Nathan Lyon celebrates a wicket as Australia's bowlers put England to the sword once again on Boxing Day. Image: @MCG. Twitter

Pat Cummins won the toss and elected to bowl on a green pitch under cloudy skies. Aided by some poor English shot selection, Australia ran riot, bundling the Poms out for 185 on Boxing Day

While only half full, it was a raucous 57,100 people that filled the MCG crowd that greeted both Australia and England on Boxing Day, as the pinnacle Test match of the summer took centre stage.

Pat Cummins won the toss and sent England in on a pitch with a green tinge under cloudy skies.
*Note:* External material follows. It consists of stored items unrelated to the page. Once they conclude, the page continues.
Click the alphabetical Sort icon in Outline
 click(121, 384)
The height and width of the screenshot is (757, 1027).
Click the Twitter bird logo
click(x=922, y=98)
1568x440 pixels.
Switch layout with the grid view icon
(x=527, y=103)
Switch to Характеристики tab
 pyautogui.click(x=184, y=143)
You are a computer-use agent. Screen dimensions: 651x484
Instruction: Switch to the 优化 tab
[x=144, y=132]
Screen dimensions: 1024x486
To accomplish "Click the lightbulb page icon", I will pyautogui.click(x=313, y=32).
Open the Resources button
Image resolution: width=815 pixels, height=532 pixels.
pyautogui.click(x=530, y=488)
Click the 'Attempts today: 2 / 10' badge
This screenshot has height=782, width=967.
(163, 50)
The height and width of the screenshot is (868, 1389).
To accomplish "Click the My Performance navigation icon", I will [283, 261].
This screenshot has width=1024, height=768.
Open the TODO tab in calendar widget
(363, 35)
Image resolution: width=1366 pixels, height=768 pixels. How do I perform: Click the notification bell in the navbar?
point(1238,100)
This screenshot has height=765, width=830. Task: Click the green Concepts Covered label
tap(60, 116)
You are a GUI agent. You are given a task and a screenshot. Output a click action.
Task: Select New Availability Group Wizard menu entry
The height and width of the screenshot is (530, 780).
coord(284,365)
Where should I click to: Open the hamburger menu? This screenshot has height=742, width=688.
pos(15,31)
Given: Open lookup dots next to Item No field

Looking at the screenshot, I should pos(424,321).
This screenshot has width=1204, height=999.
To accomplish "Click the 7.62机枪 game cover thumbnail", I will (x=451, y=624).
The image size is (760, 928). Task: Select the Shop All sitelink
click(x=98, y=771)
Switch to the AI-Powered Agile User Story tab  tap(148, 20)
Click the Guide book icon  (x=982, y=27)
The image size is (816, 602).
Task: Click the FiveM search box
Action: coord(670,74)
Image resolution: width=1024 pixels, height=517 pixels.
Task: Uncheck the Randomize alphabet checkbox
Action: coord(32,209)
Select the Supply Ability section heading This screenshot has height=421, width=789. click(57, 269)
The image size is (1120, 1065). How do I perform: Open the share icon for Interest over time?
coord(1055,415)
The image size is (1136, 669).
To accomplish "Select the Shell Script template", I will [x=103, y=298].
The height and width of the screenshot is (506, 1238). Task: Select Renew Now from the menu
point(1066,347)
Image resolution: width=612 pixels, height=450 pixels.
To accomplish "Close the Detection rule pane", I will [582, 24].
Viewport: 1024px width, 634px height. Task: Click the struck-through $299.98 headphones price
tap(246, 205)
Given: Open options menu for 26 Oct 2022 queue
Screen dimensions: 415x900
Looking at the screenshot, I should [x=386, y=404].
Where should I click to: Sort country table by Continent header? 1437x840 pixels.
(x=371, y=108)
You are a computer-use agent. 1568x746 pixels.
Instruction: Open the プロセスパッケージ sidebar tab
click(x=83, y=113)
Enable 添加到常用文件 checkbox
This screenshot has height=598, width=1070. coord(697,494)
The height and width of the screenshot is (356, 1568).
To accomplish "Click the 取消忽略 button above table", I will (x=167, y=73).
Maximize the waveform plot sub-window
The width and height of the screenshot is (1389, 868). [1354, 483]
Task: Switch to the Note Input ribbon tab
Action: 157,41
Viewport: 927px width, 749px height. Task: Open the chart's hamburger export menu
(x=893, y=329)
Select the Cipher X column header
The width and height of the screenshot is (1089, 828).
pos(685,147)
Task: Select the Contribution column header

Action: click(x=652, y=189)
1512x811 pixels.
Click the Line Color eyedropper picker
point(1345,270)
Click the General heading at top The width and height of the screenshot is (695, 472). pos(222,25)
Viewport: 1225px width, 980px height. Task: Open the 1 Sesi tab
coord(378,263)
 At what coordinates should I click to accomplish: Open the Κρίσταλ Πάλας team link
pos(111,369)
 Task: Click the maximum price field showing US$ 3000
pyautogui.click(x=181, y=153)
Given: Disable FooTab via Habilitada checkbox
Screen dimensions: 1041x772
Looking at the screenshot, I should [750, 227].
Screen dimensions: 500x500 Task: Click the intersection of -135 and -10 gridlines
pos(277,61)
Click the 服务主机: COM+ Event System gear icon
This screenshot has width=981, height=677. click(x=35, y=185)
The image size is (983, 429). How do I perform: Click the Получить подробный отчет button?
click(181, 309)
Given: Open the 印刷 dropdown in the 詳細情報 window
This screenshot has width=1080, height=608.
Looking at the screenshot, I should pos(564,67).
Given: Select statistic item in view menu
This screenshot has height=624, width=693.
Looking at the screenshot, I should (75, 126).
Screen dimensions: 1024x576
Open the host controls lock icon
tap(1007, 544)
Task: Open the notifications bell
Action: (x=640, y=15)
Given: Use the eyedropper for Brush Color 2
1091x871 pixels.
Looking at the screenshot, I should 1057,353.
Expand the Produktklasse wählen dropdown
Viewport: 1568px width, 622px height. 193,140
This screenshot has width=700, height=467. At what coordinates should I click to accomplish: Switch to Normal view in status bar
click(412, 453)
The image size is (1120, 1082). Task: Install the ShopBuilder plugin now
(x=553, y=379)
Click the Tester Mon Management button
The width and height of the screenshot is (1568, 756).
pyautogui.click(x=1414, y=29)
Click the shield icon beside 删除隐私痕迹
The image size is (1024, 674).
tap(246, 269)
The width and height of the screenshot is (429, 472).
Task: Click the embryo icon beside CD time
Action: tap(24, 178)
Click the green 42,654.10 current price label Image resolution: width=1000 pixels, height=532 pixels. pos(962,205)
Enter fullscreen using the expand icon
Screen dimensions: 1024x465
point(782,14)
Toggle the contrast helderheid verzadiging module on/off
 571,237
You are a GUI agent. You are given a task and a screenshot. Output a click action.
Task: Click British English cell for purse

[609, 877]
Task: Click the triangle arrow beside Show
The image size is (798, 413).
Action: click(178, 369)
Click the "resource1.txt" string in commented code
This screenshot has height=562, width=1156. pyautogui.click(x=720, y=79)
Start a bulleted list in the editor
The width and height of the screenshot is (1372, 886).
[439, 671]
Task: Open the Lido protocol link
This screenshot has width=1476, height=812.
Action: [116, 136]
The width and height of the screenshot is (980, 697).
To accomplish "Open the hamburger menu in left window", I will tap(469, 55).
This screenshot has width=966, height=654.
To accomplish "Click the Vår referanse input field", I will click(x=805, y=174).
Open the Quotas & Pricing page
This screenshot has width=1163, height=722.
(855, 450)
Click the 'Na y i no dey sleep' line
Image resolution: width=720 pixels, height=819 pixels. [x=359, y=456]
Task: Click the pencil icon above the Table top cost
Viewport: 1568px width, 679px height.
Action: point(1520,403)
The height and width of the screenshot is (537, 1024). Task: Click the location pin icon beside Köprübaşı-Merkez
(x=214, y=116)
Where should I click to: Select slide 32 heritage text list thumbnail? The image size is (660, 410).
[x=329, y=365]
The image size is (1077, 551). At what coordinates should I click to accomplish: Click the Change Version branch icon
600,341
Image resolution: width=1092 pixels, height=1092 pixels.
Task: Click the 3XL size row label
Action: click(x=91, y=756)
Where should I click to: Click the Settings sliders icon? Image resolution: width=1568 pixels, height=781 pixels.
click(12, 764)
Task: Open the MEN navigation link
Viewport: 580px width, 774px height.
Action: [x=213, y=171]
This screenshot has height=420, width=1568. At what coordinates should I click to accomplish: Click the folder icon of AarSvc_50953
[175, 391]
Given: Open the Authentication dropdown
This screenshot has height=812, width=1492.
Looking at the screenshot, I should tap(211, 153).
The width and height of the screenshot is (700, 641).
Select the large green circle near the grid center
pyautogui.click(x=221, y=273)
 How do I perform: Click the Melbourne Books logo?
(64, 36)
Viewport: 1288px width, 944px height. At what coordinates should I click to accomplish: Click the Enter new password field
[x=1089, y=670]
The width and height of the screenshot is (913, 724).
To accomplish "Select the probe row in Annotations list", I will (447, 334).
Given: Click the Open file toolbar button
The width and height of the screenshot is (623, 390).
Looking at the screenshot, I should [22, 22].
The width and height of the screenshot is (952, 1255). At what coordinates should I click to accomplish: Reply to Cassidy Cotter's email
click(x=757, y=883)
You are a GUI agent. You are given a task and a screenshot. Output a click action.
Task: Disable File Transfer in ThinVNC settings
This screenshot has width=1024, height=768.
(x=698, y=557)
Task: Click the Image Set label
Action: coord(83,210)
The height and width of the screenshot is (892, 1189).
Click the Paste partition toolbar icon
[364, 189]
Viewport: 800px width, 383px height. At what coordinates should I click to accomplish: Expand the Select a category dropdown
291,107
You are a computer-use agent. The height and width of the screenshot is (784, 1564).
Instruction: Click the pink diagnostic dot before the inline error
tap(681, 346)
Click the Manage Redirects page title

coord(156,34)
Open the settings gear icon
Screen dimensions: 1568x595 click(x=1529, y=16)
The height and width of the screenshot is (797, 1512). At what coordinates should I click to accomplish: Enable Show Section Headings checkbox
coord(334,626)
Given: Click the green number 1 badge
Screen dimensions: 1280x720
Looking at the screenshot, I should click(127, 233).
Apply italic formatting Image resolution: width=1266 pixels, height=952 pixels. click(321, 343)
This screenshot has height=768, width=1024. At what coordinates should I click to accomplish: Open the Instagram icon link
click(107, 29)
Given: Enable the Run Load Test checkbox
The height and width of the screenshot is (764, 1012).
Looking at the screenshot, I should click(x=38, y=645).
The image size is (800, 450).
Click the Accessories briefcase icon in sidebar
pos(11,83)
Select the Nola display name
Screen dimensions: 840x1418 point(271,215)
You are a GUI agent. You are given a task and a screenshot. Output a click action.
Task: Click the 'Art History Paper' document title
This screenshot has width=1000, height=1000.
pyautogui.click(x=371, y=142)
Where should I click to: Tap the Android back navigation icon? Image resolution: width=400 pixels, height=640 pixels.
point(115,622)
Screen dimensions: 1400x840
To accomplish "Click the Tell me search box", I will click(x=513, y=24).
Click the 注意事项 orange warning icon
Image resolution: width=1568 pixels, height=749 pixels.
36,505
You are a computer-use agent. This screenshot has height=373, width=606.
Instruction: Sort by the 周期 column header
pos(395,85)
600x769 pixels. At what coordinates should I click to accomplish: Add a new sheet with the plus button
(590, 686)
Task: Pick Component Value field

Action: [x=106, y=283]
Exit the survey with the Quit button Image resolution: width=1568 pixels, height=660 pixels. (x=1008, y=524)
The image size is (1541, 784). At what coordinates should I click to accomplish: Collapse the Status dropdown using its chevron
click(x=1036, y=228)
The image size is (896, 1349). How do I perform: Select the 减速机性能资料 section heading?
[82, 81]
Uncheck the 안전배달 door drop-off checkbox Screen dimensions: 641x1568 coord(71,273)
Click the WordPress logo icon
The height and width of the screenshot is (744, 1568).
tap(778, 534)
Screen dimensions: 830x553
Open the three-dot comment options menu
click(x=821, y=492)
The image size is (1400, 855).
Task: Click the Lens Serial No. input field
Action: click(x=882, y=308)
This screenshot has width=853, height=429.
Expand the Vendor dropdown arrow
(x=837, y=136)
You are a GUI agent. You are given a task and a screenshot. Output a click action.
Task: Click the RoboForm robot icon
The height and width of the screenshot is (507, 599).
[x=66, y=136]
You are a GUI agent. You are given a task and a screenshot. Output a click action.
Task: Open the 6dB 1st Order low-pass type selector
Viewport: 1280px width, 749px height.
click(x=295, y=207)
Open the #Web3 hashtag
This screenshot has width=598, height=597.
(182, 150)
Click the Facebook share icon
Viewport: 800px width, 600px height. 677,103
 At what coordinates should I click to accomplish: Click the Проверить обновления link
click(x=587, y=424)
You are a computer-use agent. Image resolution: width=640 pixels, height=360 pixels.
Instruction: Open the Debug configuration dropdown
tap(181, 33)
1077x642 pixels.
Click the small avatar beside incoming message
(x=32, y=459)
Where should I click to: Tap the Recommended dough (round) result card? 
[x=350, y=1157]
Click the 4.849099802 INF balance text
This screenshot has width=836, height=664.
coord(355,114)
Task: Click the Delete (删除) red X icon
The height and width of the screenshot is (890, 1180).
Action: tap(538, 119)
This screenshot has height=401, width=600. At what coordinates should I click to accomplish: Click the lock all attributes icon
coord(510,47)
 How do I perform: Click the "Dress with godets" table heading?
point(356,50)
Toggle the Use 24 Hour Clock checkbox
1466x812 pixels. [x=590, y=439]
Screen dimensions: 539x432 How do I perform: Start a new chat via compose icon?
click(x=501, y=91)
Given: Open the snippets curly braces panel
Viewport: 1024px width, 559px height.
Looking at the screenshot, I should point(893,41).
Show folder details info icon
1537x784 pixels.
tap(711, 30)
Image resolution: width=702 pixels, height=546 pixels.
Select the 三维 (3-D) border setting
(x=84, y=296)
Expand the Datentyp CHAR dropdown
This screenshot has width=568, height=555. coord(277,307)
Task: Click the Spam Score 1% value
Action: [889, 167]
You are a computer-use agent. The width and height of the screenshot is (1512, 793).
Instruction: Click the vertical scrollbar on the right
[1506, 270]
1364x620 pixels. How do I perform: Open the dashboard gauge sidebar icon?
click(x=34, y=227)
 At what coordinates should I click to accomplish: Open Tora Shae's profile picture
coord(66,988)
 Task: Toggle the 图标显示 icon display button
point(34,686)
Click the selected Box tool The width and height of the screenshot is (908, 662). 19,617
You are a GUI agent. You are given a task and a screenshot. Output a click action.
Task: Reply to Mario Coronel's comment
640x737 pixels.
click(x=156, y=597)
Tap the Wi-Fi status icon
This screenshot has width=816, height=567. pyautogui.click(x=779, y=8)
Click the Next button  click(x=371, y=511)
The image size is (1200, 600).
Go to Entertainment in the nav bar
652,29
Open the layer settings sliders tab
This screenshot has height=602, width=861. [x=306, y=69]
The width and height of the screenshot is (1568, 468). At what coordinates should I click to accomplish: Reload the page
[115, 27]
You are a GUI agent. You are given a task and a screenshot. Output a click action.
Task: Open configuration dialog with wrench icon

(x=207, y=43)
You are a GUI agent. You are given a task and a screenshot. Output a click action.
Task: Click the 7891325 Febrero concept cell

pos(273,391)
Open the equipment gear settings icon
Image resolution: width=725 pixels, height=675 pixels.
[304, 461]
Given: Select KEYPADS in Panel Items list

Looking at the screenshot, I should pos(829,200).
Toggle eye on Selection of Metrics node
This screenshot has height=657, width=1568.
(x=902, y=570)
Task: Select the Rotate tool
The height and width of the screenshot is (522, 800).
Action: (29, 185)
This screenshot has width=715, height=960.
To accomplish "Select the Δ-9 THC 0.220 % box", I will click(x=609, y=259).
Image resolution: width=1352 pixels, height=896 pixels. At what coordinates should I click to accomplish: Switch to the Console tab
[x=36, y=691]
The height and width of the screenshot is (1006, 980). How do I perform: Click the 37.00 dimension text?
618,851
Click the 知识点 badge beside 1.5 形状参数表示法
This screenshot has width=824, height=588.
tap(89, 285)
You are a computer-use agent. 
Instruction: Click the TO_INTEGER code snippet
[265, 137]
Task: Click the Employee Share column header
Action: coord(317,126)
The Australian skipper returned with a vengeance, leading Australia’s bowlers, aided by some poor shot selection to bundle England out for 185 in just 65.1 overs.

On a day where a Test debutant celebrated a dream home debut and more pressure was heaped on the England camp, in particular the captain Joe Root.

Here are the moments that mattered from Day 1 at the MCG.

Rested Captain Cummins first up impact

While he wouldn’t have wanted to have missed last week’s game in Adelaide, particularly through the circumstances in which he did, the match-off might have proved a blessing in disguise for Pat Cummins and Australia.

After winning his first toss as Australian captain and electing to bowl first, Cummins shared the new ball with Mitchell Starc from the Great Southern Stand end and struck immediately, removing Haseeb Hameed in his first over. 

It was Cummins’ 100th Test wicket on Australian soil, in just his 22nd Test match in Australia, at a rate of 20.6 to claim them.

He didn’t wait too long to strike again, catching the edge of Zak Crawley three overs later, caught by Cameron Green in the gully for 12. Leading the way in a dominant first hour for Australia after opting to bowl.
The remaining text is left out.